Segurança do Software
Por José Pedro Gonçalves, Partner da Baker Tilly
In Jornal OJE (artigo original)

O Mundo de hoje encontra-se repleto de sistemas e aplicações que registam, transferem e criam informação. Toda esta informação fica registada em inúmeras bases de dados de inúmeras organizações e acessível a inúmeras pessoas por este Mundo fora.

No passado, sabia-se que o papel não se transferia com facilidade, mas era, e continua a ser, susceptível a perda e extravio criando problemas e constrangimentos a muitos processos de negócio. Os inconvenientes, ainda que pudessem ser muitos, estavam mais ou menos controlados, quer no âmbito pessoal, quer no âmbito geográfico.

Mas hoje, como poderia dizer Lavoisier, mas agora aplicado à informação “ … nada se perde, tudo se transforma”, mas contrariando o mesmo Lavoisier, pelo contrário “Tudo se Cria”. O Homem assume o papel de Deus na criação …. da Informação!

Ora, é sobre esta enorme criação, que acontece continuamente, e que amplifica a presença de cada um neste Planeta, que devemos urgentemente estabelecer e implementar as melhores formas de poder garantir a sua fiabilidade nos processos de negócio mais críticos para a vida de cada um. Consideram-se processo críticos os processos de relacionamento com todas as entidades do Estado, a Banca, os Seguros, assim como todas as entidades privadas que registem informação referente a Saúde. Estas entidades registam os nossos Dados Mestre ou Dados Técnicos. A maior parte das restantes entidades não regista este tipo de informação com um detalhe elevado mas, por outro lado, regista Dados Comportamentais, sendo que alguns destes (ex: localizações, horários, etc.) podem ser de elevado grau de criticidade se não estiverem convenientemente protegidos.  

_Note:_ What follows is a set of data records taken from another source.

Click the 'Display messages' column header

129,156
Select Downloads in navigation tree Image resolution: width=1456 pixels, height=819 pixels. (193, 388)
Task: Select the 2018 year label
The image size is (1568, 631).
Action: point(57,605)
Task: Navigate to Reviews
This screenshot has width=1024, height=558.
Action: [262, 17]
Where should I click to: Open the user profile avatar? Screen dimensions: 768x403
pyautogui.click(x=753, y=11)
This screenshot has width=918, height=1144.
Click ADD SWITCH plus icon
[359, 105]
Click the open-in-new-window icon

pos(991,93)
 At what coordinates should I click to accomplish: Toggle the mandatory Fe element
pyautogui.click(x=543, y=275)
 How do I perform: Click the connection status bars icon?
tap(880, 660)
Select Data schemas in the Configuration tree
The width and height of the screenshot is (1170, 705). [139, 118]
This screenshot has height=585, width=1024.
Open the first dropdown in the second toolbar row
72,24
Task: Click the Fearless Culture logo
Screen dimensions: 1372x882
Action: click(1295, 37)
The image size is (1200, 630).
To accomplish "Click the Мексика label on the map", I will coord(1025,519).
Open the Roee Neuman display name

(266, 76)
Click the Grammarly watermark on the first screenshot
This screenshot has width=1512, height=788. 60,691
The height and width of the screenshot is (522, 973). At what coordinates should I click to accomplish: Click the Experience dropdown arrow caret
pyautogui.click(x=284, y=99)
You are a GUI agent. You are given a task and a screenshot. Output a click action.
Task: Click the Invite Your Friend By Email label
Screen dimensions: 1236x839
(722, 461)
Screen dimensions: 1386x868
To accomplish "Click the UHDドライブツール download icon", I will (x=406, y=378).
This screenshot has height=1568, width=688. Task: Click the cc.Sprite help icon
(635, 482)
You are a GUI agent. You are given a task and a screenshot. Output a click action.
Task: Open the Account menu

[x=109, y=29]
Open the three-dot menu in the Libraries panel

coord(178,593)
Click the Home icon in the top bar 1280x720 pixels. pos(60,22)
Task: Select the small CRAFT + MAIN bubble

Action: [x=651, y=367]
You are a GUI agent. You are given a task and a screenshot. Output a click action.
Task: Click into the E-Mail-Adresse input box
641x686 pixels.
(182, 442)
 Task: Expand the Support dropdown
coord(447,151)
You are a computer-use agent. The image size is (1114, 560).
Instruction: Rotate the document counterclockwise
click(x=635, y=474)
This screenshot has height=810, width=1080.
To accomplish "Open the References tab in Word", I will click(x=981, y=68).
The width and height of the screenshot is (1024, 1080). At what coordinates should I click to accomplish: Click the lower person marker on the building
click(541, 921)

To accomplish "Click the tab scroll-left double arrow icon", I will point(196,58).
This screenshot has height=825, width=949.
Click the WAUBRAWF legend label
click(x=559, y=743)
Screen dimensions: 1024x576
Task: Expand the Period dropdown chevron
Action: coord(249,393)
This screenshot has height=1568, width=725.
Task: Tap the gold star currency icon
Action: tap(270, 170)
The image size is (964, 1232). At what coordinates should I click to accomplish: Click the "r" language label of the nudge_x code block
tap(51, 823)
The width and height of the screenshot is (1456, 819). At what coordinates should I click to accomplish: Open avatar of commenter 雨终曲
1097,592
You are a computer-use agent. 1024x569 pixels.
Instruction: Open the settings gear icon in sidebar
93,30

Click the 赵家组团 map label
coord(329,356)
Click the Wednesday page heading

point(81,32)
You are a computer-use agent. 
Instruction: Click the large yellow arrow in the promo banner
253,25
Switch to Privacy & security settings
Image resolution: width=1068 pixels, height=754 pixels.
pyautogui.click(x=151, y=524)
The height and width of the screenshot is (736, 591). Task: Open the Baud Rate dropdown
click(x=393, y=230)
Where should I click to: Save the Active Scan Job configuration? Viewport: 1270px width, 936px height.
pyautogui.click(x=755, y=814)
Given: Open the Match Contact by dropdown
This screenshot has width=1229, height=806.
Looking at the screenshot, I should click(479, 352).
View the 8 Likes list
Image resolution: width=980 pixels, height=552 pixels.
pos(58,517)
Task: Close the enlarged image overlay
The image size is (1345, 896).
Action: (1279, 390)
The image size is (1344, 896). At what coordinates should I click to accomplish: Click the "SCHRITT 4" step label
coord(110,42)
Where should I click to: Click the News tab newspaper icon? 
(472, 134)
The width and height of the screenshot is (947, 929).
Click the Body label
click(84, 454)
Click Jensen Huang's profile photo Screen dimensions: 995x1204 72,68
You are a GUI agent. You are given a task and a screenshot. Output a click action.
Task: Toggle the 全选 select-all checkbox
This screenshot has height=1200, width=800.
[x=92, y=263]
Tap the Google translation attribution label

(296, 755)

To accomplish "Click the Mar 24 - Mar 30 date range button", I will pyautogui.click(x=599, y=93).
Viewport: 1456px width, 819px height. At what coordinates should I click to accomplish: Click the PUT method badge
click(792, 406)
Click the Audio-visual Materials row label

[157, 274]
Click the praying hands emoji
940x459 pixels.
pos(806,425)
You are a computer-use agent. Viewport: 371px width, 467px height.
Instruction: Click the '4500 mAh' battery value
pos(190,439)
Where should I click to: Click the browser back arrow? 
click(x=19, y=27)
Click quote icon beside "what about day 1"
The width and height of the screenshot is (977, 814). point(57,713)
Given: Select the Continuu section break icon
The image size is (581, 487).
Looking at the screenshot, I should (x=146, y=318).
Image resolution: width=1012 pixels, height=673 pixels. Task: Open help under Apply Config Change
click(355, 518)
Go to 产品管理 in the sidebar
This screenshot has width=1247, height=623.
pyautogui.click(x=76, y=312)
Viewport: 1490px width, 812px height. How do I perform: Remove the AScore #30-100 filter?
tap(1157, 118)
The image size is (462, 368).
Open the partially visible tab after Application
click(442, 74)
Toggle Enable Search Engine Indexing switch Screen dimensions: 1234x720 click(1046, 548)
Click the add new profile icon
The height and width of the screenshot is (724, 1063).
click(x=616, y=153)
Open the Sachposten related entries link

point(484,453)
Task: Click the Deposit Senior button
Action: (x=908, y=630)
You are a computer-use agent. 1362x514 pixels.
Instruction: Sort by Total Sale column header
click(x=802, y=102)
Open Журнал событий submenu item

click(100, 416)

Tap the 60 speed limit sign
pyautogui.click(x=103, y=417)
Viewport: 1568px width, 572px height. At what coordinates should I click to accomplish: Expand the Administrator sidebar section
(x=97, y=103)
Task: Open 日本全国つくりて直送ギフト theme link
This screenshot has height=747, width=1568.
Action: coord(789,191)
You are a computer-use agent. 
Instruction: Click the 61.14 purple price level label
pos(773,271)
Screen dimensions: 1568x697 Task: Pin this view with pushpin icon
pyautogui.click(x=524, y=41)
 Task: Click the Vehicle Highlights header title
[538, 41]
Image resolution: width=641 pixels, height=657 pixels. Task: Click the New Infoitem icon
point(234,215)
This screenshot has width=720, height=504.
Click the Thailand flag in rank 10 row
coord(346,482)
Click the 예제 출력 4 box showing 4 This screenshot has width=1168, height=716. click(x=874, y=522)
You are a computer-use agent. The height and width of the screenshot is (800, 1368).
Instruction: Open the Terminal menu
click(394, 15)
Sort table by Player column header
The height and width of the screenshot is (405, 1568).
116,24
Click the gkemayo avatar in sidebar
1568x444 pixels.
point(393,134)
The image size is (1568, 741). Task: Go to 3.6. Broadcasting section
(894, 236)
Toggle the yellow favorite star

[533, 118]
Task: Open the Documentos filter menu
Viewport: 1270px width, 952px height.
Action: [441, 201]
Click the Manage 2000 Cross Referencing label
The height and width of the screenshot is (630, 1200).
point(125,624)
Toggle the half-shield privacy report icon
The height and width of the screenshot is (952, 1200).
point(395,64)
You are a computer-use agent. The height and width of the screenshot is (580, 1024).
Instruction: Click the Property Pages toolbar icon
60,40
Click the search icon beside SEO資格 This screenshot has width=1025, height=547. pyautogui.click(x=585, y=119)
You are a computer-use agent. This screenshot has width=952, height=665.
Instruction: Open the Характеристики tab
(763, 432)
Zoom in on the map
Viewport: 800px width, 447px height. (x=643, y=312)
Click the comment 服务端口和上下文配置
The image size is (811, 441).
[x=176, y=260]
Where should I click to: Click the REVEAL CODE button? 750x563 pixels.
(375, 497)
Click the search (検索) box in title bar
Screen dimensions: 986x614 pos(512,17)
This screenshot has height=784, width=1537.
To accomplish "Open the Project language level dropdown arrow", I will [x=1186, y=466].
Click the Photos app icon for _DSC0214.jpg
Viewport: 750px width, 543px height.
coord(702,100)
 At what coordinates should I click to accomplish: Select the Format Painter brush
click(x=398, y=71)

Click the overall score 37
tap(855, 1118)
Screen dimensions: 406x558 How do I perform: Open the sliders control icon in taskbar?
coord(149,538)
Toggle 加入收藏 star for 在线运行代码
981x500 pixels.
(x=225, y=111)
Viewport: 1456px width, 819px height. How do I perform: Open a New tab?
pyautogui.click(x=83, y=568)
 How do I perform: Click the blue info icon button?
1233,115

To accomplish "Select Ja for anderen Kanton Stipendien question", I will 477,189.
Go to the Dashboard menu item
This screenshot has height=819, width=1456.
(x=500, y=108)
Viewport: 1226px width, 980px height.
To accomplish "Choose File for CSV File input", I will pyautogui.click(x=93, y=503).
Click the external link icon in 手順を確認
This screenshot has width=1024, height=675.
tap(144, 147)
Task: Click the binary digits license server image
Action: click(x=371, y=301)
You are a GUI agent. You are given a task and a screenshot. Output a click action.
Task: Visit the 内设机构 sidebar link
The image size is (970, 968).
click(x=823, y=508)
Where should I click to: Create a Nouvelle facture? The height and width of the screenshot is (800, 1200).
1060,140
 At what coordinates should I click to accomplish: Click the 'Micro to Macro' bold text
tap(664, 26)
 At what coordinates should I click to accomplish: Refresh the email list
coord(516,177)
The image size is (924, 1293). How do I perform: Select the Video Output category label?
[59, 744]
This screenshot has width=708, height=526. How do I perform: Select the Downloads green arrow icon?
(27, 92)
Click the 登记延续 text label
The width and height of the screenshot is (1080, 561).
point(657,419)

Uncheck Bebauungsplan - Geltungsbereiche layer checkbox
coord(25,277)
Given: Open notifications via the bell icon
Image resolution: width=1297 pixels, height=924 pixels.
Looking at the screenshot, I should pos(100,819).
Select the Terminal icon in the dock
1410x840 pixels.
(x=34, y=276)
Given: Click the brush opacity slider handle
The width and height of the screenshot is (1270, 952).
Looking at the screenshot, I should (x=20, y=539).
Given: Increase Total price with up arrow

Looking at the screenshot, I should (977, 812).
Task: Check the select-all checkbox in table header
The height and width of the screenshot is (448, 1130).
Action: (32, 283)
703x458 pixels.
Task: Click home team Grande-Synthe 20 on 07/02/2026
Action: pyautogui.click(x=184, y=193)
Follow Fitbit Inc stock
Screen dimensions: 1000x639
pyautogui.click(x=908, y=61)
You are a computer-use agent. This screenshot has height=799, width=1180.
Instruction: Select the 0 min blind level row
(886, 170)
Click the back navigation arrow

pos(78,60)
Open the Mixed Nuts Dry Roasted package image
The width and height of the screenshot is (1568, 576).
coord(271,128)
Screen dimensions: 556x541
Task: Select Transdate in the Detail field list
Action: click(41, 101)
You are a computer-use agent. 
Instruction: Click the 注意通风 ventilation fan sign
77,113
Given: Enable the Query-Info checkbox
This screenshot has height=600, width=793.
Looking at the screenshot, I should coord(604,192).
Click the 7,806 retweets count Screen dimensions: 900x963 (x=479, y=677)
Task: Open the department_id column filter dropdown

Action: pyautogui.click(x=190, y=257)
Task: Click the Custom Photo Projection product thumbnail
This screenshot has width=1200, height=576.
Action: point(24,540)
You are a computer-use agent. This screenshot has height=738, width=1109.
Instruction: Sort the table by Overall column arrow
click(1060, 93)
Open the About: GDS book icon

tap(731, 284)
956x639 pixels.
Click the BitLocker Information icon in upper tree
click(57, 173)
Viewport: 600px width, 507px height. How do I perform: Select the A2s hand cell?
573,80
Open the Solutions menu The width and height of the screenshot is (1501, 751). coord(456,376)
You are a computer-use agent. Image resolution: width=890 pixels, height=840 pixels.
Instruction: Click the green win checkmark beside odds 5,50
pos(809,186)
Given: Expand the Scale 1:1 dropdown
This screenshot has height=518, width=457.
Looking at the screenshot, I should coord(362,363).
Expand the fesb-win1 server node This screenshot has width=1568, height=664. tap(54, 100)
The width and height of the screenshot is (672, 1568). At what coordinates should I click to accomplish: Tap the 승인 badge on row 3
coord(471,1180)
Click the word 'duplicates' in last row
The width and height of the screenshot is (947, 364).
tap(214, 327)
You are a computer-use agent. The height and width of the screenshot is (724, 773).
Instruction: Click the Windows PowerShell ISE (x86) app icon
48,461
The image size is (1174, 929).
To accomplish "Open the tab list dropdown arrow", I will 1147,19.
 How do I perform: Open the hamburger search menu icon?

Em Portugal, não se conhece muito bem que processos as organizações implementaram para garantir a segurança dos dados e da informação, quer ao nível humano, quer ao nível aplicacional, quer ao nível das estruturas de manutenção da informação. A Auditoria aos Sistemas de Informação ainda não é uma actividade normal em muitas organizações. Muitas nunca a realizaram, o que indicia muito desconhecimento sobre o que realmente se passa com a informação que mantêm. Será que esta informação não está a ser “capturada” também por concorrentes? Será que ela não é” transportada” diariamente para fora da organização? Os backups estão a ser “armazenados” de forma confiável?

Tudo estas e muito mais situações dependem das aplicações e dos sistemas. Será que são realizados os devidos testes de segurança antes da entrada em exploração? Será que estes testes são efectuados por equipas independentes das que desenvolvem o software? Quem certifica a qualidade da programação? Quem garante que não existem “backdoors”? ….

Os testes à segurança são um dos processos mais críticos de todo o processo de construção das aplicações. Apesar de nunca se poder garantir a segurança a 100%, sem eles podemos estar em presença de 0% de segurança. Estão as empresas e a Sociedade conscientes deste facto?